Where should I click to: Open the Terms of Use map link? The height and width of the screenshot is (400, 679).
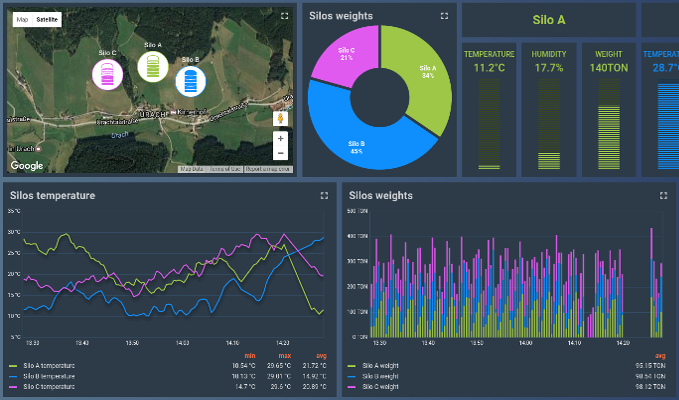225,169
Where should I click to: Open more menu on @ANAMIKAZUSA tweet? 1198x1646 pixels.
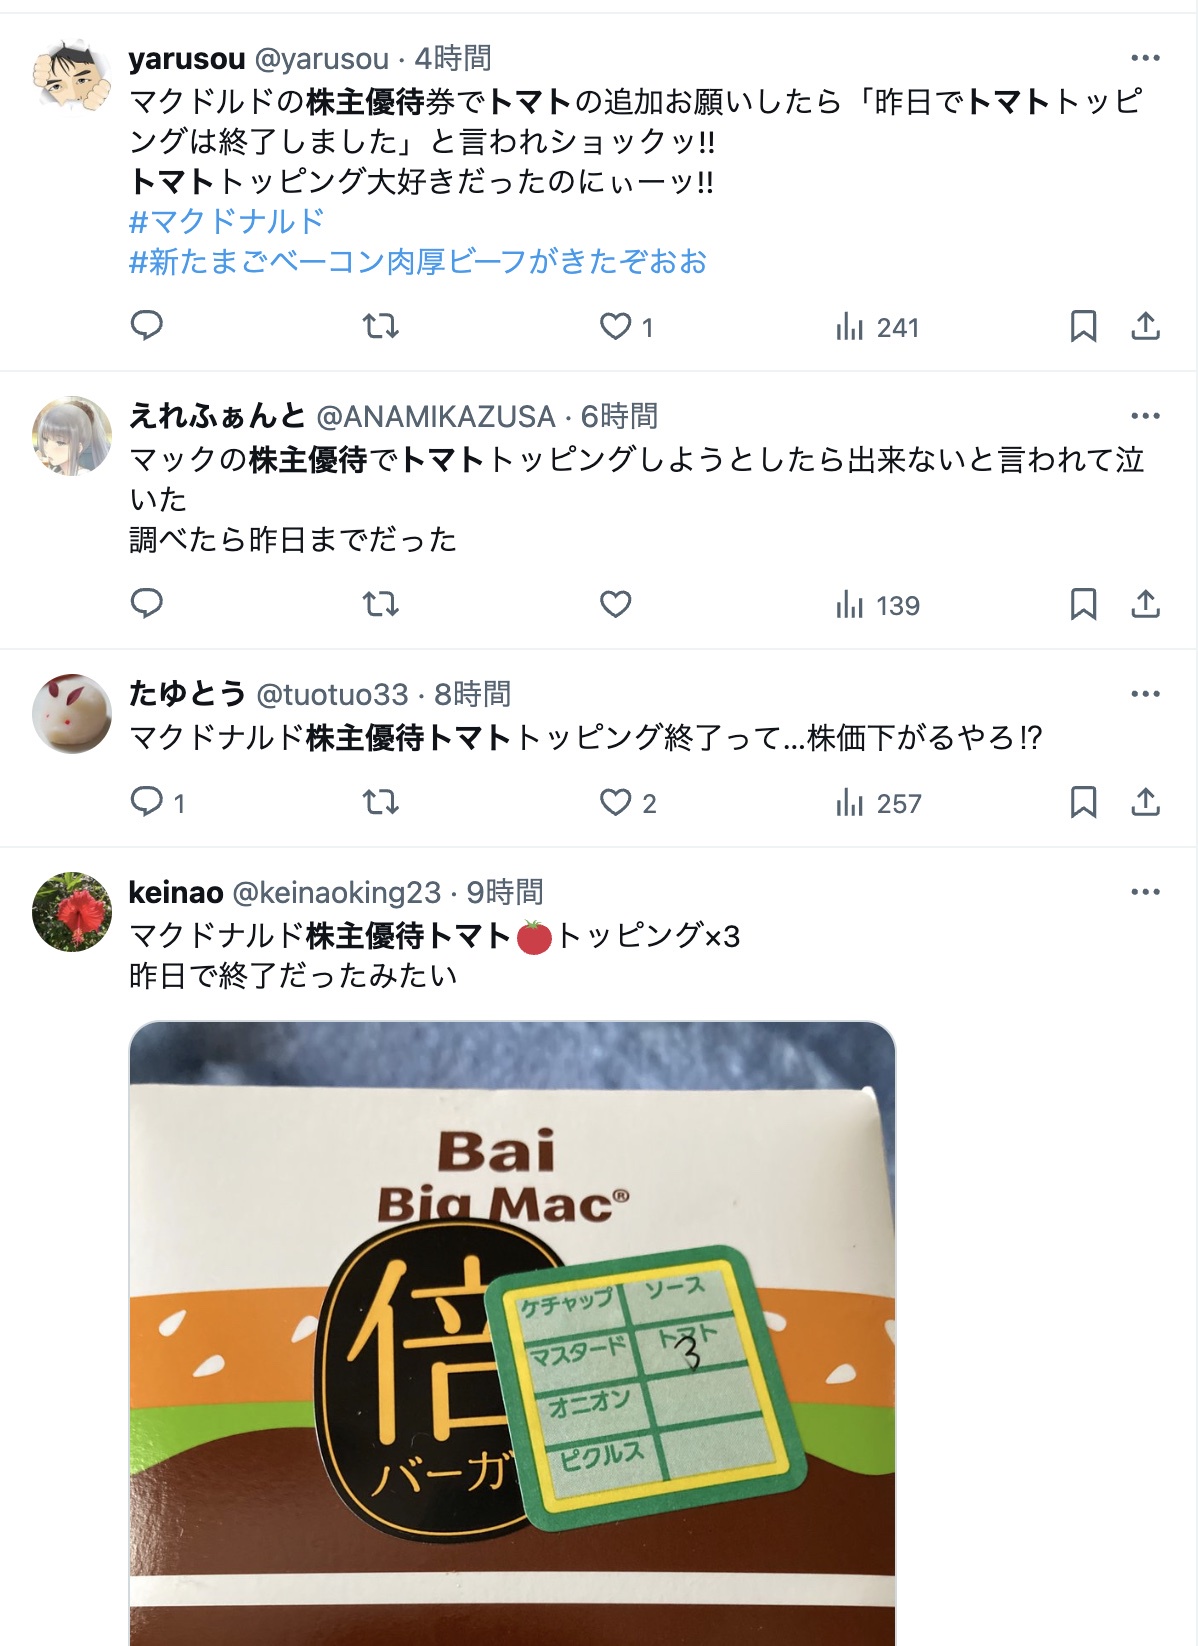tap(1145, 416)
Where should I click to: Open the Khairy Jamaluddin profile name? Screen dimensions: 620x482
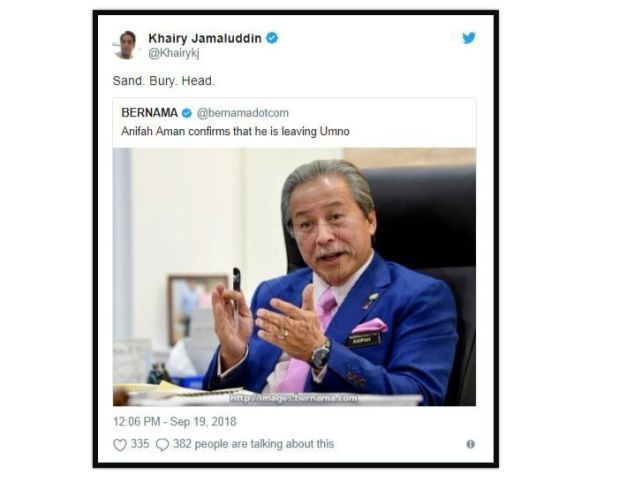click(x=205, y=38)
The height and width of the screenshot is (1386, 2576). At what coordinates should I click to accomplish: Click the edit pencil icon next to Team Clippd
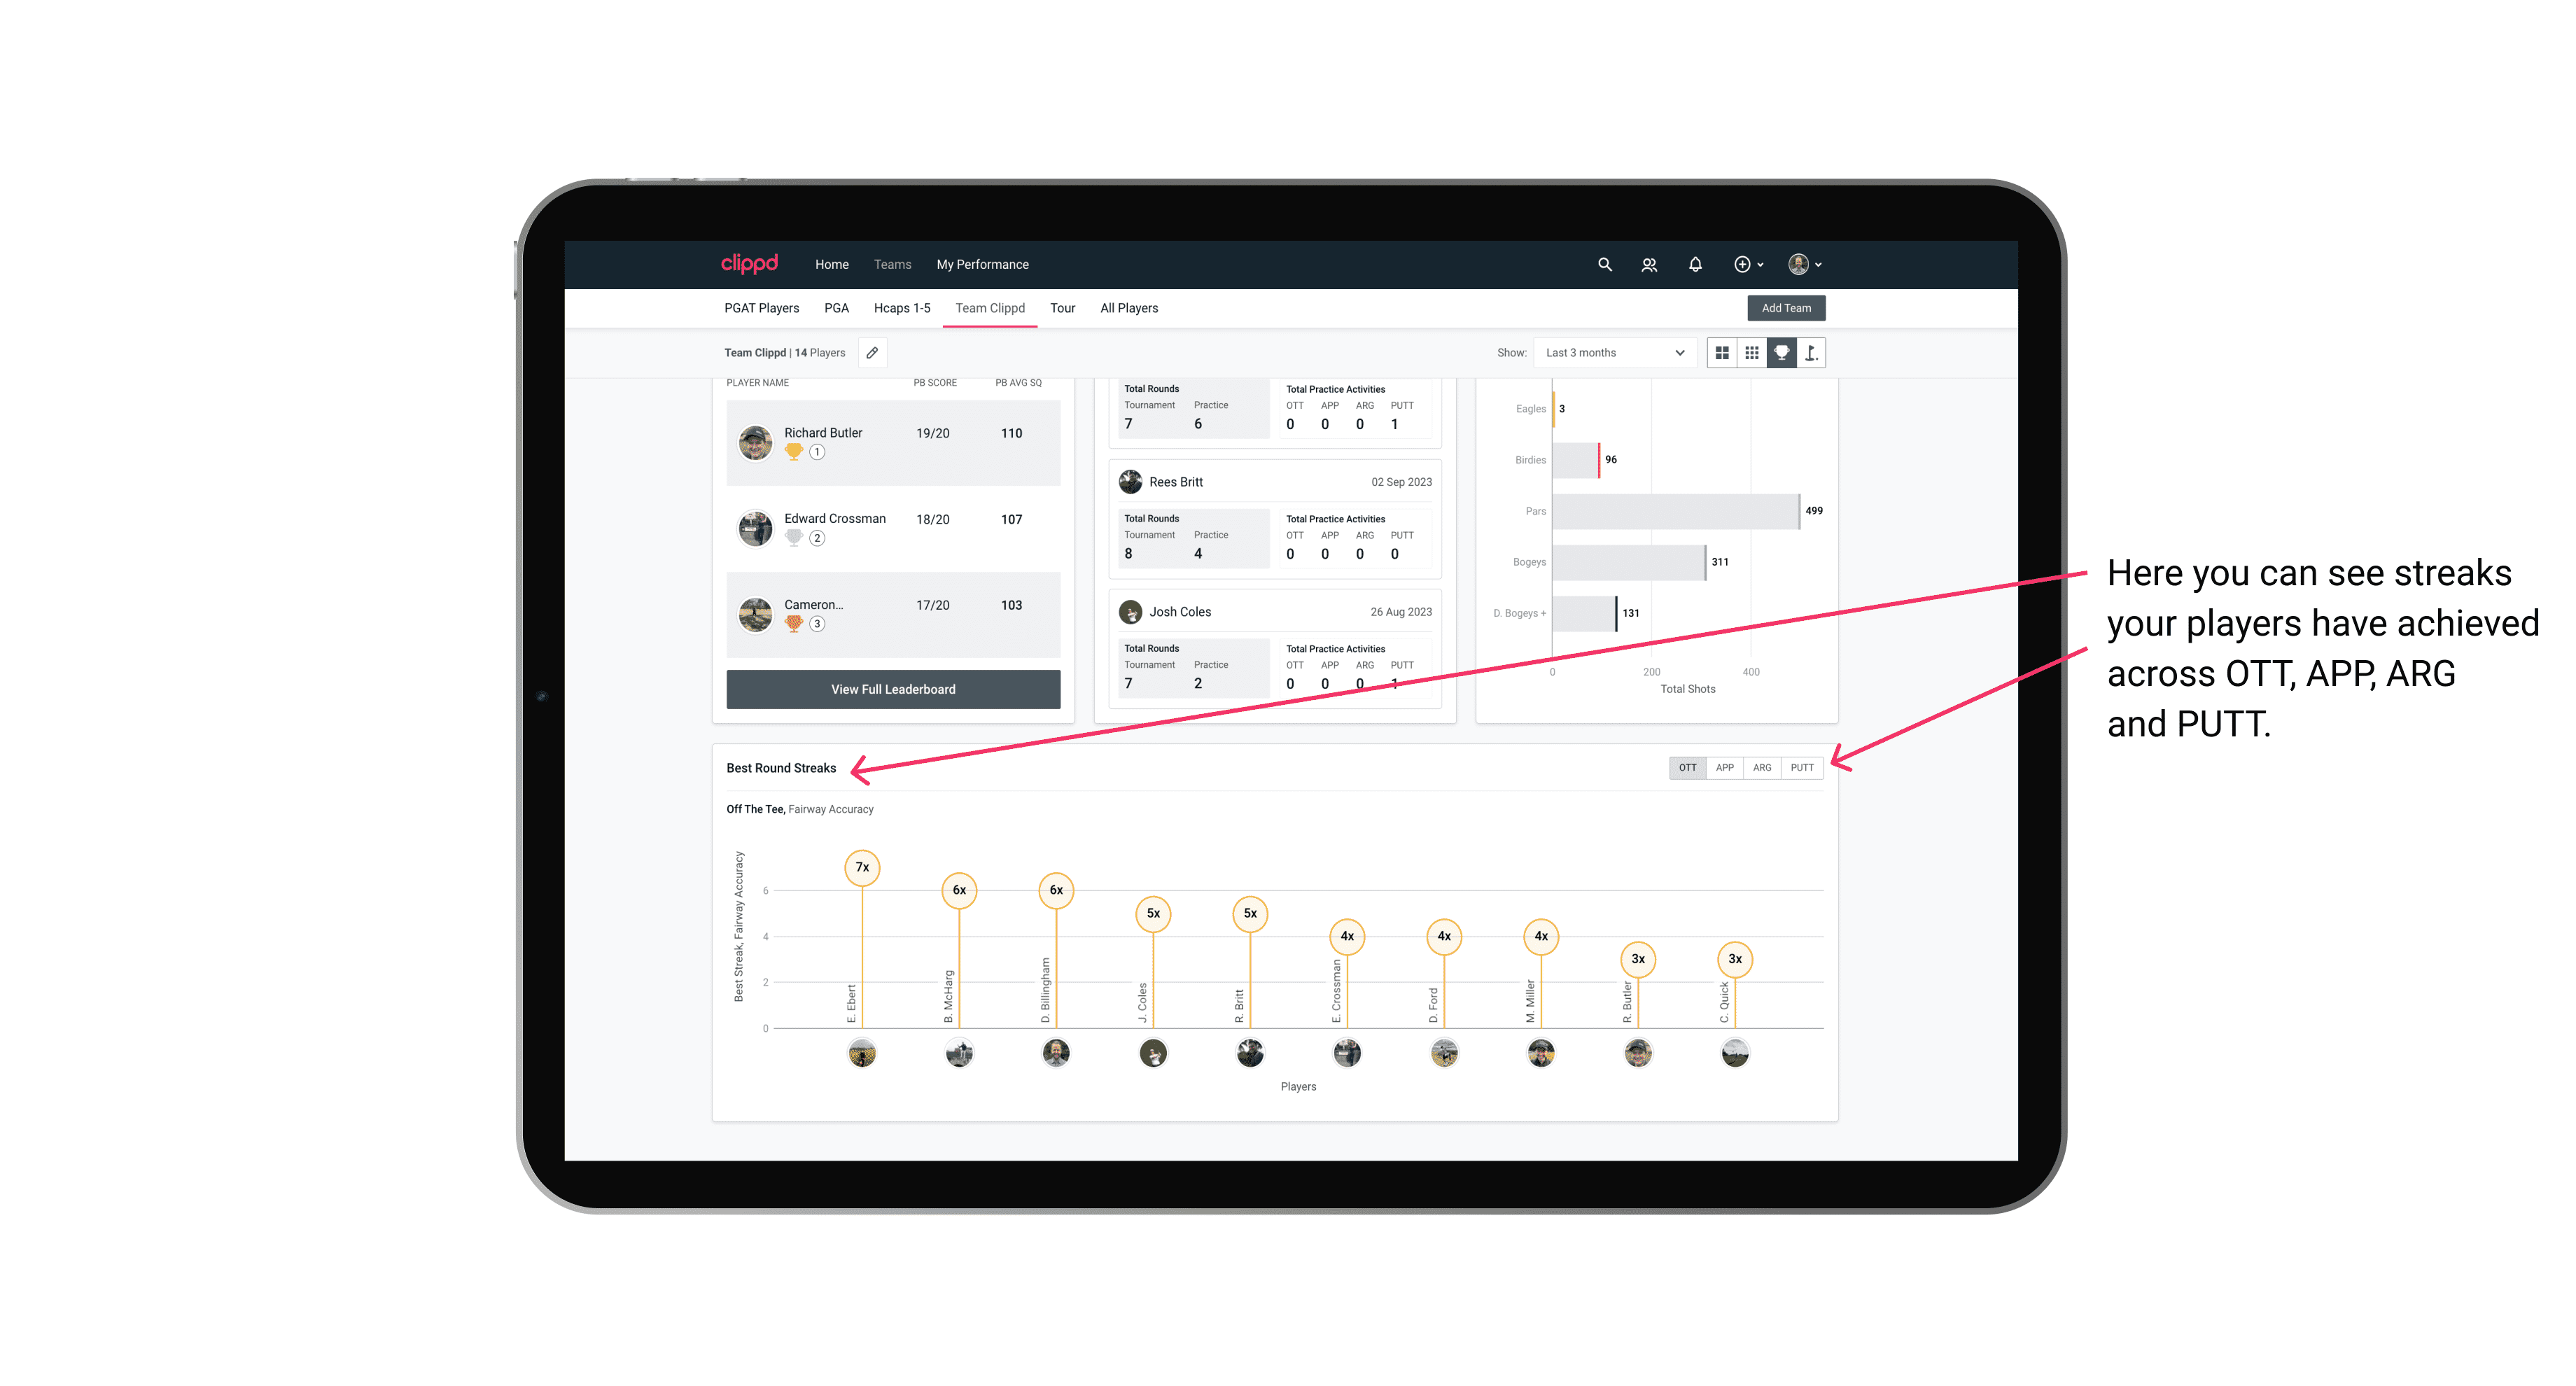click(872, 354)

TASK DIRECTIONS: Turn each line of the records above into a row of a Markdown table with the columns Row and Text, skipping blank lines and leaving out the pictures.

FULL ANSWER:
| Row | Text |
|---|---|
| 1 | Where should I click to: Open the Terms of Use map link? The height and width of the screenshot is (400, 679). |
| 2 | 225,169 |
| 3 | Where should I click to: Open more menu on @ANAMIKAZUSA tweet? 1198x1646 pixels. |
| 4 | tap(1145, 416) |
| 5 | Where should I click to: Open the Khairy Jamaluddin profile name? Screen dimensions: 620x482 |
| 6 | click(x=205, y=38) |
| 7 | The height and width of the screenshot is (1386, 2576). At what coordinates should I click to accomplish: Click the edit pencil icon next to Team Clippd |
| 8 | click(872, 354) |